Action item →
Using the data below, return word for word every line from the one holding "Task: Reply to" down to the one holding "How do I perform: Go to the home nav item?". Leave pictures out.

Supplied records →
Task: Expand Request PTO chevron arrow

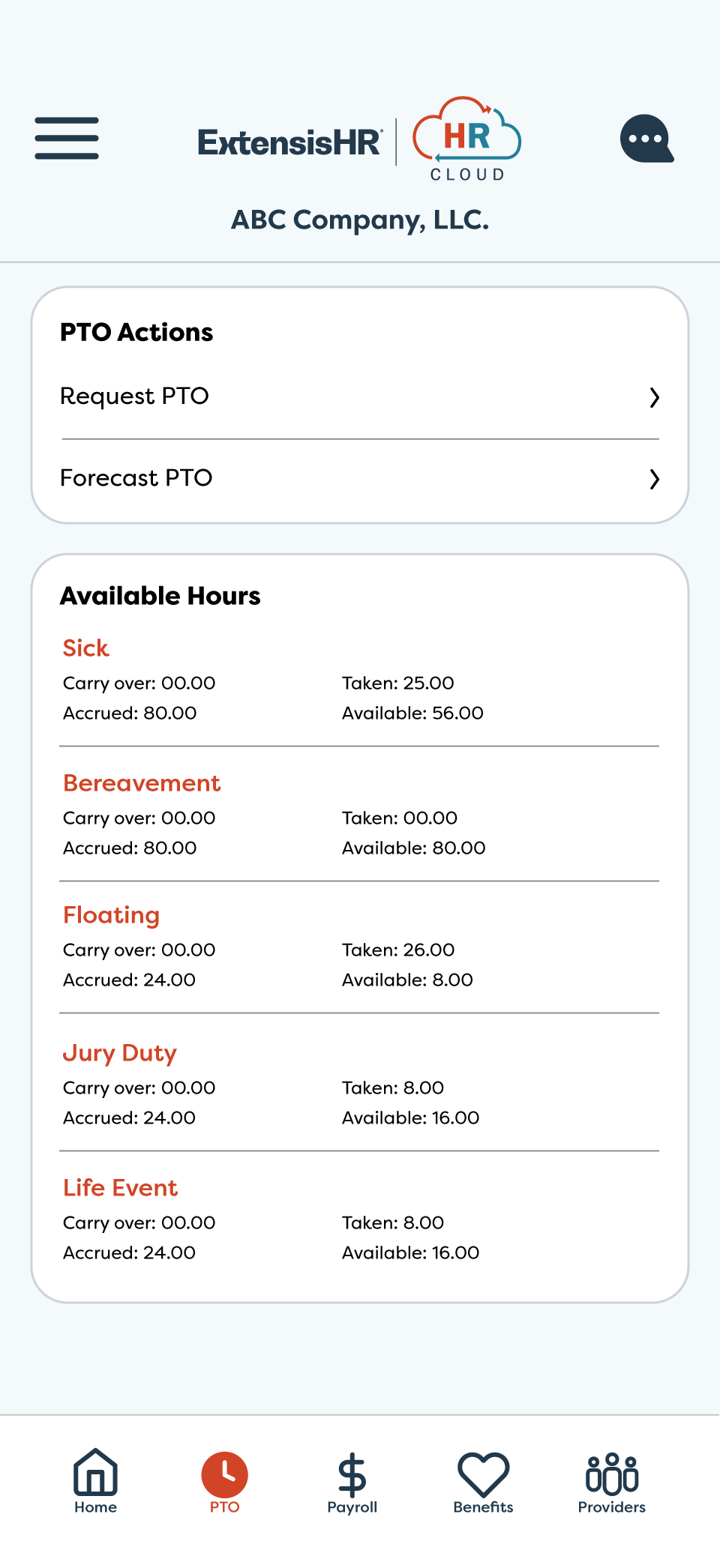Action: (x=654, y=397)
==
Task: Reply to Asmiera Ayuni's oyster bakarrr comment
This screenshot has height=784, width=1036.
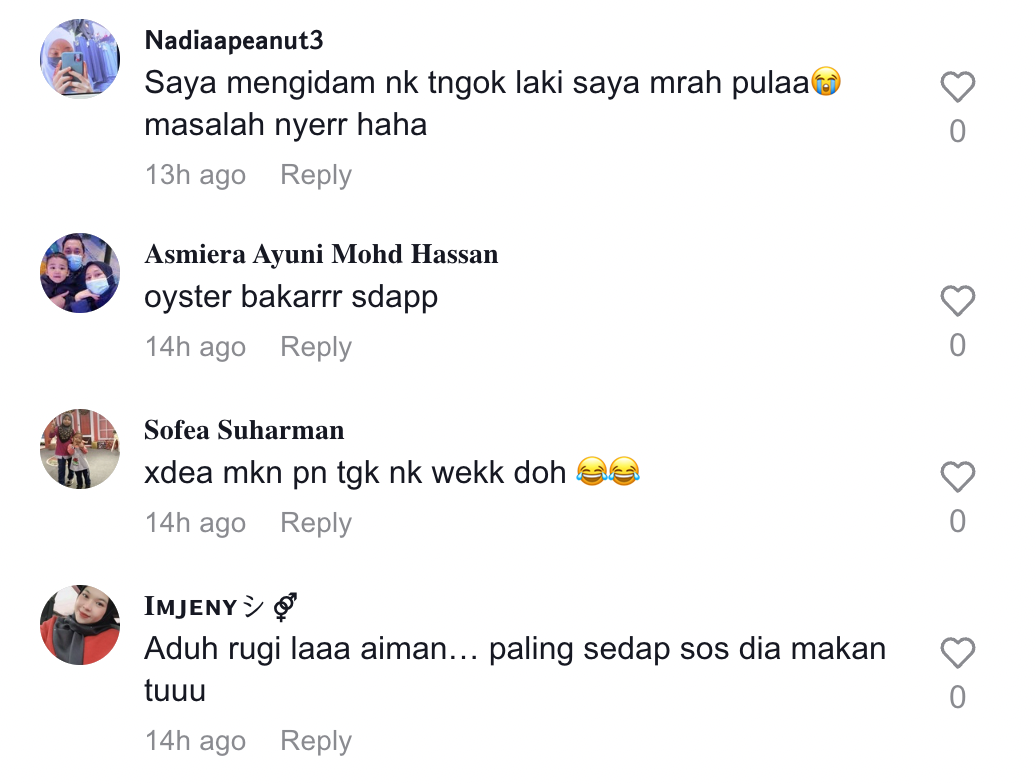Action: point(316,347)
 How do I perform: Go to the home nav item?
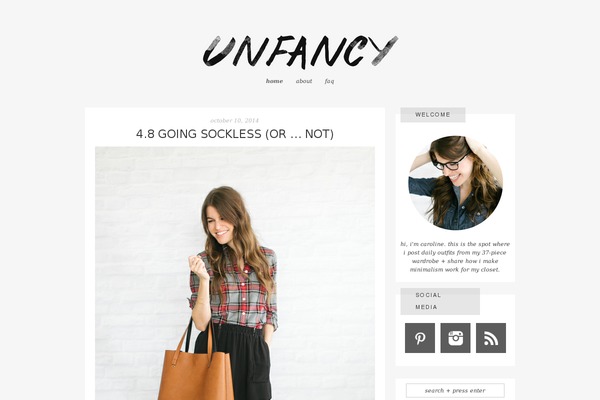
--
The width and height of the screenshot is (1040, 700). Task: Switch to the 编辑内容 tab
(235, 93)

Result below →
Task: Reply to Asmiera Ayuni's oyster bakarrr comment
This screenshot has height=784, width=1036.
Action: point(316,347)
 How do I perform: Go to the home nav item?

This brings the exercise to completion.